*Data listing*:
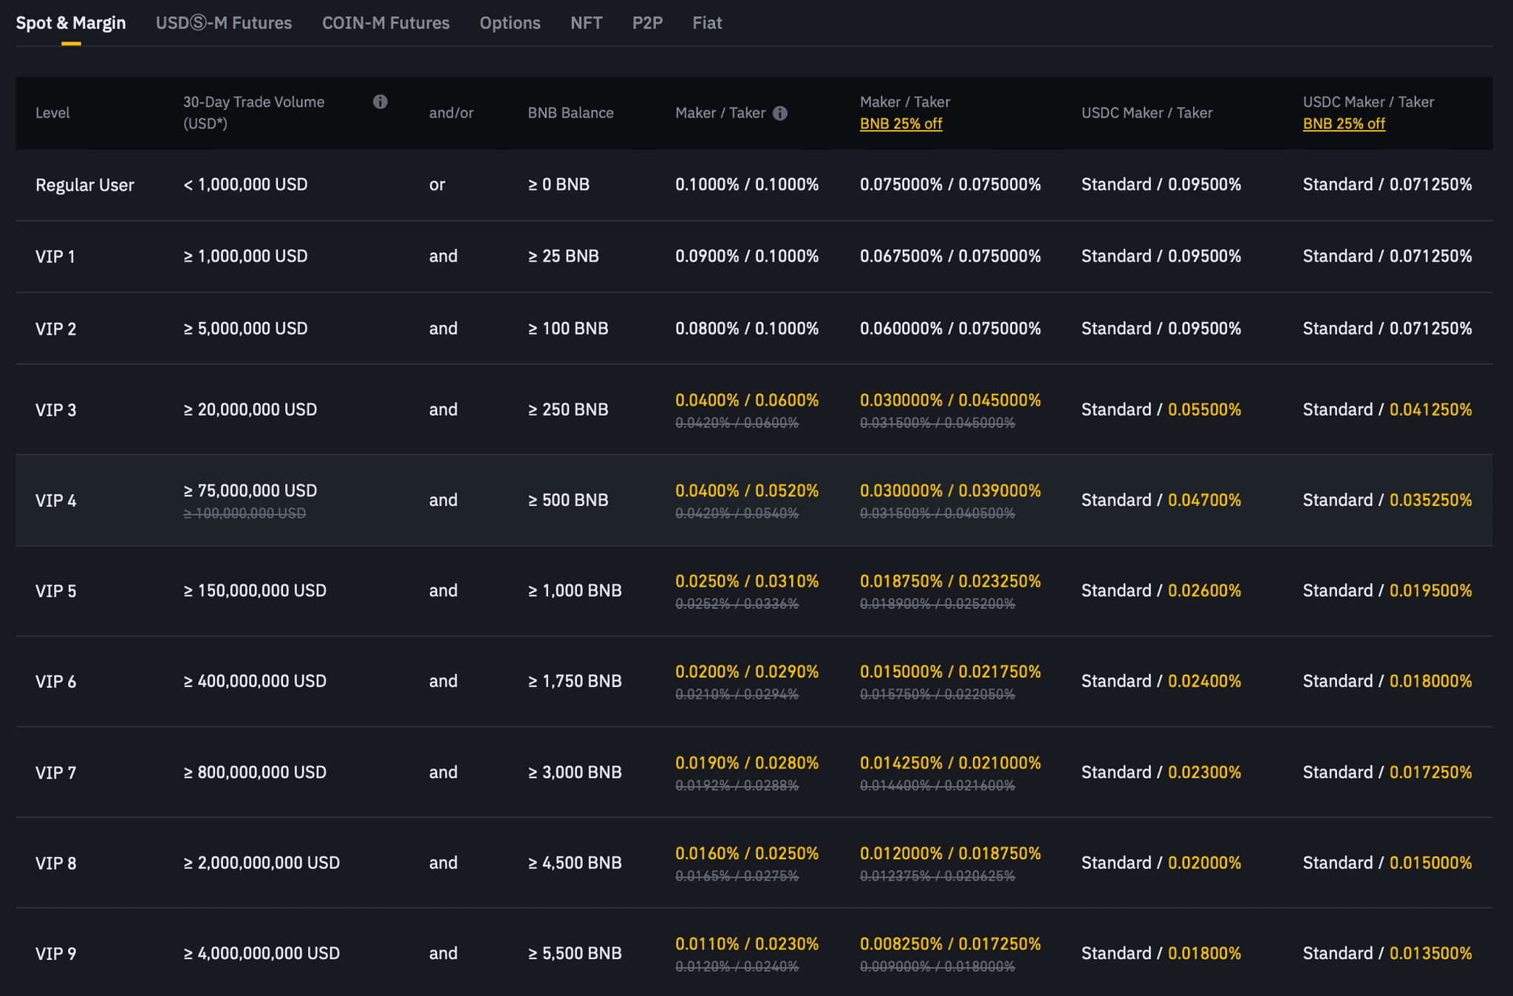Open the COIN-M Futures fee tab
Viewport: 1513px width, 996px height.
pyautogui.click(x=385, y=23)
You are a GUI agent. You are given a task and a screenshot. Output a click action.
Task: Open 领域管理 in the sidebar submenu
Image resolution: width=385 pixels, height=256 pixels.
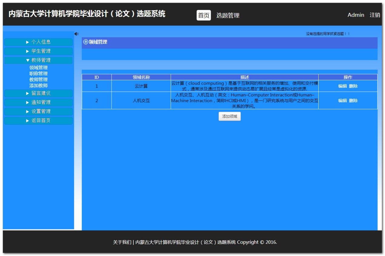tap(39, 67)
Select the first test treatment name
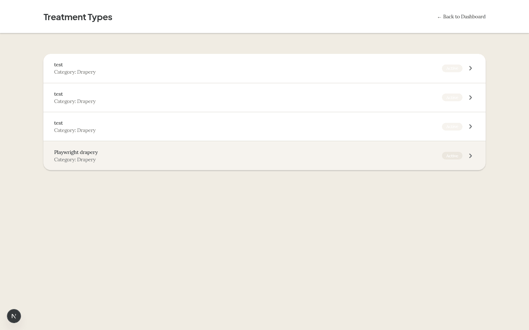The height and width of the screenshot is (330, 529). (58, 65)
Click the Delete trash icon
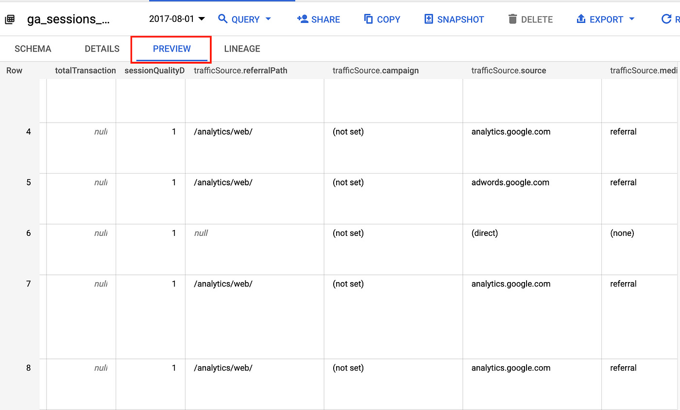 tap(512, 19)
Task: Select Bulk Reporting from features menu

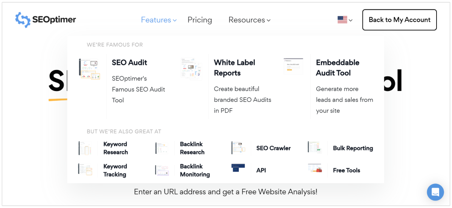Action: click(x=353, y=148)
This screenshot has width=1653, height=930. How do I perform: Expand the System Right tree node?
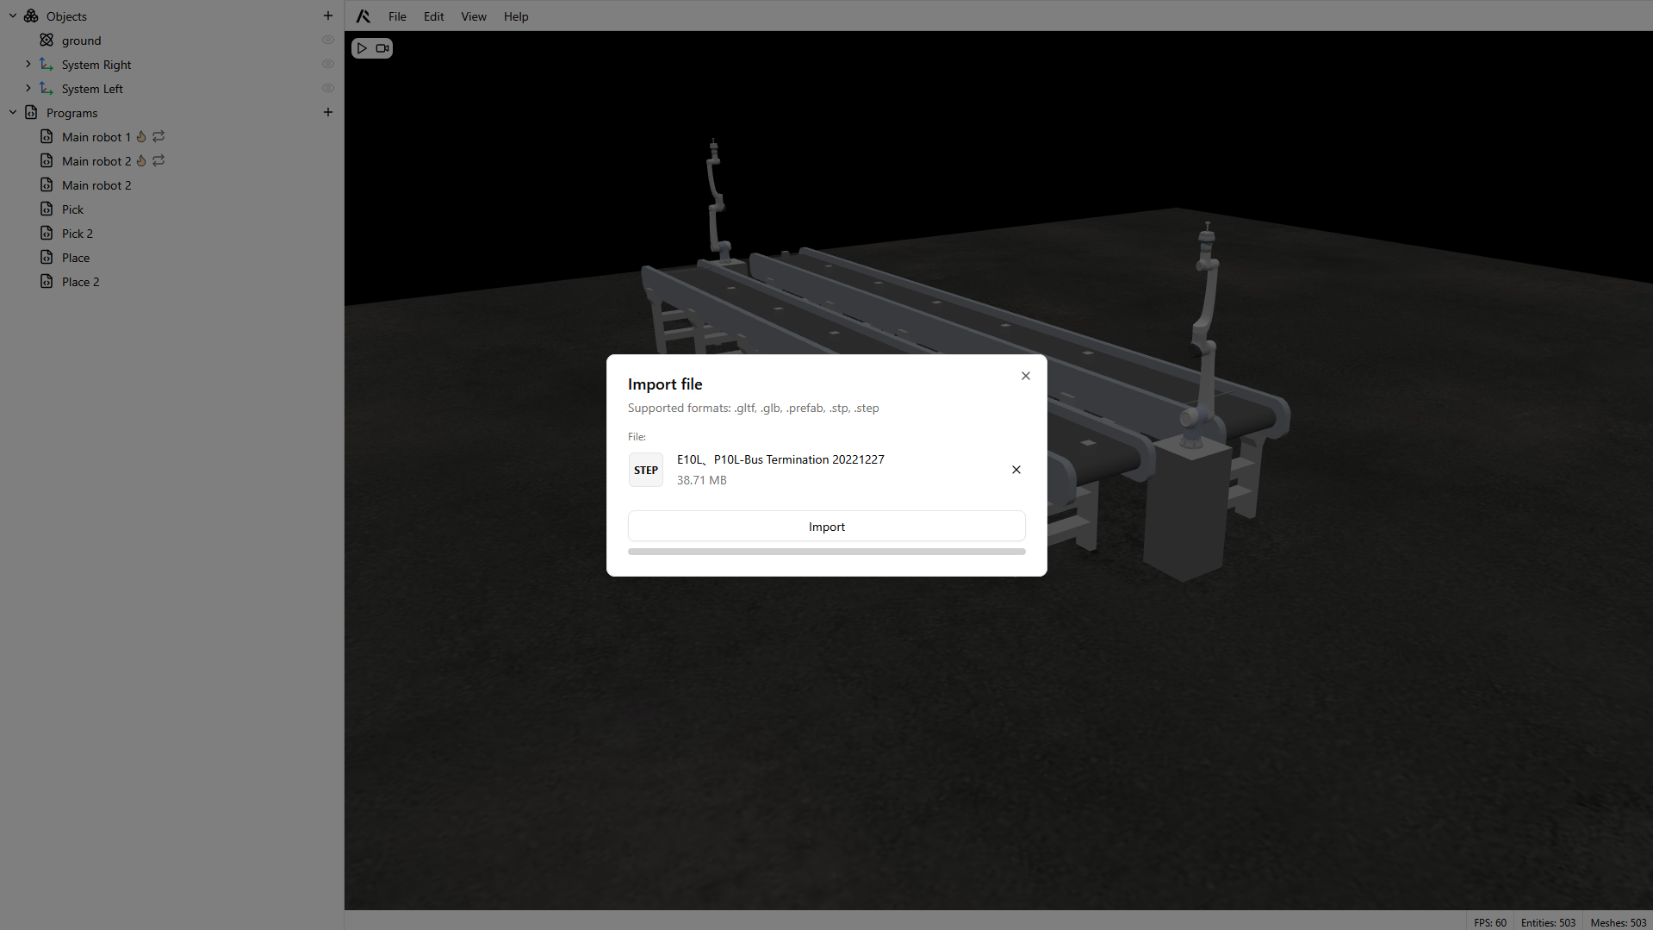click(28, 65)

*Do this*:
Rewrite all of the records above, replacing "trash icon" with "bin icon" and leaving everything else unchanged. Leave out the pictures.

*Problem solution*:
Open the COIN-M Futures fee tab
Viewport: 1513px width, 996px height.
pyautogui.click(x=385, y=23)
You are a GUI agent. You are given a task and a screenshot. Output a click action.
Task: Open 领域管理 in the sidebar submenu
Image resolution: width=385 pixels, height=256 pixels.
tap(39, 67)
Select the first test treatment name
The height and width of the screenshot is (330, 529). (58, 65)
Click the Delete bin icon
 tap(512, 19)
Task: Select Bulk Reporting from features menu

Action: click(x=353, y=148)
This screenshot has width=1653, height=930. How do I perform: Expand the System Right tree node?
click(28, 65)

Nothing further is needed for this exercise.